Was it for this, dear, desolated shore !

I taught proud Commerce here her gifts to pour,
Allured from fairer Italy the maid,

And here the ground-works of the empire laid ?
Is there a bolt to mortal guidance given ?—
Where are the thund'ring delegates of Heaven?—
Through Europe's plains the tyrant's voice is heard,
And blood-red anarchy her flag has rear'd,
Roll'd round her gorgon-eyes from native France,
And petrified the nations with a glance;

Affrighted Italy her blasted vines

Has dropp'd, and Spain let fall her orange lines,

And tough Teutonic forests, though they broke Awhile her force, yet yielded to the stroke.

Where shall I turn, where find the free, the brave, A heart to pity, and an arm to save?

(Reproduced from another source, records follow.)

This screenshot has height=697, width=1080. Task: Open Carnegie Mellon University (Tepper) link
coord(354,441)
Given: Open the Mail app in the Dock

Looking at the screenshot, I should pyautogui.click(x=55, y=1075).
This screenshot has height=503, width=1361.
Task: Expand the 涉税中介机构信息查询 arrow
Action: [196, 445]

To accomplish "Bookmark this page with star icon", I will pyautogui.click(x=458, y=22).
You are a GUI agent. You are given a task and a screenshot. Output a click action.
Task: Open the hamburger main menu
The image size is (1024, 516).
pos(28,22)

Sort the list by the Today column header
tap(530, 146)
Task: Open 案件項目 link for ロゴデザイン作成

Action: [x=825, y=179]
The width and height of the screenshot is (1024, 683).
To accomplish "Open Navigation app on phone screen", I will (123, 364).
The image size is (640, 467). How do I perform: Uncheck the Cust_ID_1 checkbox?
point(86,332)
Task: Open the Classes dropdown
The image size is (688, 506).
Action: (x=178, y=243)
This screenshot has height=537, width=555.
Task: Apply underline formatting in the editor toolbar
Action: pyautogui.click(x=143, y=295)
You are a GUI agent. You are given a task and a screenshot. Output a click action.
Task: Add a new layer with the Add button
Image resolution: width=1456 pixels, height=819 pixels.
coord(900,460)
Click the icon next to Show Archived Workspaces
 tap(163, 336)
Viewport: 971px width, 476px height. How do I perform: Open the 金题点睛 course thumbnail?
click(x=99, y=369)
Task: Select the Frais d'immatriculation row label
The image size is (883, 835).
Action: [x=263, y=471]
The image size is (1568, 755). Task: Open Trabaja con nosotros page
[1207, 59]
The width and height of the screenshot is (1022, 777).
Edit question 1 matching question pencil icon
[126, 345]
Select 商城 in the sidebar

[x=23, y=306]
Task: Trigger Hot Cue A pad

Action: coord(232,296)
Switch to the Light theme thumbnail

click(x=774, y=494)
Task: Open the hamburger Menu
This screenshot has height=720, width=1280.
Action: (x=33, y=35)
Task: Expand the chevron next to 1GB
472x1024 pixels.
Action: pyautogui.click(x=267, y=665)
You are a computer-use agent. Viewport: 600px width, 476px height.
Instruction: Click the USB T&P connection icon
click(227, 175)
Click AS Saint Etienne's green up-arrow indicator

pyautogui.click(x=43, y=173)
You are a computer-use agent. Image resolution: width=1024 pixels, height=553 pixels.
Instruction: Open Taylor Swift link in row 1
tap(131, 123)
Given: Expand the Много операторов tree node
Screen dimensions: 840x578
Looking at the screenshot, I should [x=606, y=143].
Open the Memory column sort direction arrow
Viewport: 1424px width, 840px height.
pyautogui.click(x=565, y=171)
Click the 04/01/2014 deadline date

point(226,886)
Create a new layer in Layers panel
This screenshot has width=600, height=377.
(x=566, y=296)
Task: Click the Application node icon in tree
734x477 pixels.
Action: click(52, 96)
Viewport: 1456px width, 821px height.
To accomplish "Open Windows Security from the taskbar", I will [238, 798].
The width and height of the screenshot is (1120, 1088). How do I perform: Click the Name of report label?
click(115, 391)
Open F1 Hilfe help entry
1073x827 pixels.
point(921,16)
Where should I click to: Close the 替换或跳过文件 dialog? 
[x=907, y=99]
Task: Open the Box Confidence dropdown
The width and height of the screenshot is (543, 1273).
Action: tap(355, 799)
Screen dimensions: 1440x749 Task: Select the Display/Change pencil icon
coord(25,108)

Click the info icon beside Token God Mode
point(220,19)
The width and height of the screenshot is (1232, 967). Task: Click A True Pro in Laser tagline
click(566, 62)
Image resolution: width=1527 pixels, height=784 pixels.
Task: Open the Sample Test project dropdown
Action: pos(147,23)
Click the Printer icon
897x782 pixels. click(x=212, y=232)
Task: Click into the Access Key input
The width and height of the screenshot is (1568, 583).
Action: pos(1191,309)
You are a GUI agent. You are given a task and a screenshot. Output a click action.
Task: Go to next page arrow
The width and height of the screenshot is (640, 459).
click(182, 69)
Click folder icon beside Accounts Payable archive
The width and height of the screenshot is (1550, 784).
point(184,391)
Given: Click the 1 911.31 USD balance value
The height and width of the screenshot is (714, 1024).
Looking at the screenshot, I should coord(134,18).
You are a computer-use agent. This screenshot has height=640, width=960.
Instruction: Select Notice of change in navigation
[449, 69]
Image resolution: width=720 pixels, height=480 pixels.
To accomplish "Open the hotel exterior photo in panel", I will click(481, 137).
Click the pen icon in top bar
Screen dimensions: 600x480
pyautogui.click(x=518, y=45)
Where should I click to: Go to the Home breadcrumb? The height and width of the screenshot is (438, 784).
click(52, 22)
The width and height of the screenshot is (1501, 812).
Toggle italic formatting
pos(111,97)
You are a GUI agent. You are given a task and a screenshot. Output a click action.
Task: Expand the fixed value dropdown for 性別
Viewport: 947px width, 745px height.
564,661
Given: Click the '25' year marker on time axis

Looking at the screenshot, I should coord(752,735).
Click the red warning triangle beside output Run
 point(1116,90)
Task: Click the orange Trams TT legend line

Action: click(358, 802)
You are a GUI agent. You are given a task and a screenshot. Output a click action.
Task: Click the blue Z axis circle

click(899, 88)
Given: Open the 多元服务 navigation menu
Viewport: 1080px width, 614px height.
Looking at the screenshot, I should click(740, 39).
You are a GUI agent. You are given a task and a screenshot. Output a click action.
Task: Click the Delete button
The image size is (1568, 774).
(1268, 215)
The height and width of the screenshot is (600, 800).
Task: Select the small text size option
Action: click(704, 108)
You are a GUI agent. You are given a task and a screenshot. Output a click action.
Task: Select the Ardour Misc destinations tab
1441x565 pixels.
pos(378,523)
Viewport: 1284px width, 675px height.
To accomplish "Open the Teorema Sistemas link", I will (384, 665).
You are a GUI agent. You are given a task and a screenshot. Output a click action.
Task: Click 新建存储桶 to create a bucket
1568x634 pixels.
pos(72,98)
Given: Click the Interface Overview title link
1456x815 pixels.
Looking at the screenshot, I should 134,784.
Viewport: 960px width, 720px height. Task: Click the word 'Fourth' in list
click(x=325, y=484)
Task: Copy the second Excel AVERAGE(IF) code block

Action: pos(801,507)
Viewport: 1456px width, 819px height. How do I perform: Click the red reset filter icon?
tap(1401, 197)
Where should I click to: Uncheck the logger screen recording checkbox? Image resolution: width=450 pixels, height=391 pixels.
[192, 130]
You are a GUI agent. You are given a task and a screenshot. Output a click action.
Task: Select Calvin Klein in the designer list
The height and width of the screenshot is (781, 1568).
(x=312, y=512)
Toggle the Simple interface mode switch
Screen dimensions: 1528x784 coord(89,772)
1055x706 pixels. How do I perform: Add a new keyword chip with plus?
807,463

To Britain, glorious Britain, will I call,

Her bulwark, valour, and the sea, her wall.
Around her crest, Gaul's javelins idly play,
And glance with baffled impotence away;
Her hands the reddening bolts of vengeance bear,
Fate 's on her helm, and death upon her spear;
She scorns at Victory's shrine her vows to pay,
She grasps the laurel, she commands the day.
England, what! ho!-as thus the spectre spoke,
All Lisbon's turrets to their bases shook :-
England, what! ho!-again the spectre cried,
And trembling Tagus heaved with all his tide,
England, to arms!-at this dread call advance!
Assist, defend, protect!-now tremble, France!—
He spoke, then plunged into the river's breast,
And Tagus wrapt him in his billowy vest.
O'er seas, o'er shores the solemn summons pass'd,
It rode upon the pinions of the blast:
The midnight shades are gone, the glooms are fled,
See! the dawn broke as Britain rear'd her head!
With Albion's spear upon her shield she smote;
Through every island rung the inspiring note.
Roused at the sound, the English lion rose,
And burnt to meet hereditary foes;

From Highland rocks came every Scottish clan;
Forward rush'd Erin's sons, and led the van:
The Usurper shook,-then sent each chief of name,
Partners of victory, sharers of his fame,

Who bore Gaul's standard through the hostile throng,
While Lodi trembled as they rush'd along;

Who traversed Egypt's plains and Syria's waste,
And left a red memorial where they pass'd;

Who bathed, midst French and Austrian heaps of slain,
Their gory footsteps on Marengo's plain :
And those who laid the Prussian glories low,
Yet felt a Brunswick's last expiring blow;
Who on Vimeira's heights were taught to feel
The vengeful fury of a freeman's steel;
Who hung on British Moore in his retreat,
And purchased dear experience by defeat.
Such were the chiefs that Gaul's battalia led ;--
Yet England came, they met her, and they fled.
At dark Busaco's foot stood France's might,
The hopes of Britain occupied the height.
Gaul's mantling terrors to the summit tend,-
Hold, Britain, charge not,-the attack suspend ;-
Hush'd be the British whirlwind,-not a breath
Be heard within thy host,-be still as death!-
With gathering gloom comes France's dark array,-
Rest, Britain, on thy arms,-thy march delay-
See! France has gain'd the summit of the hill!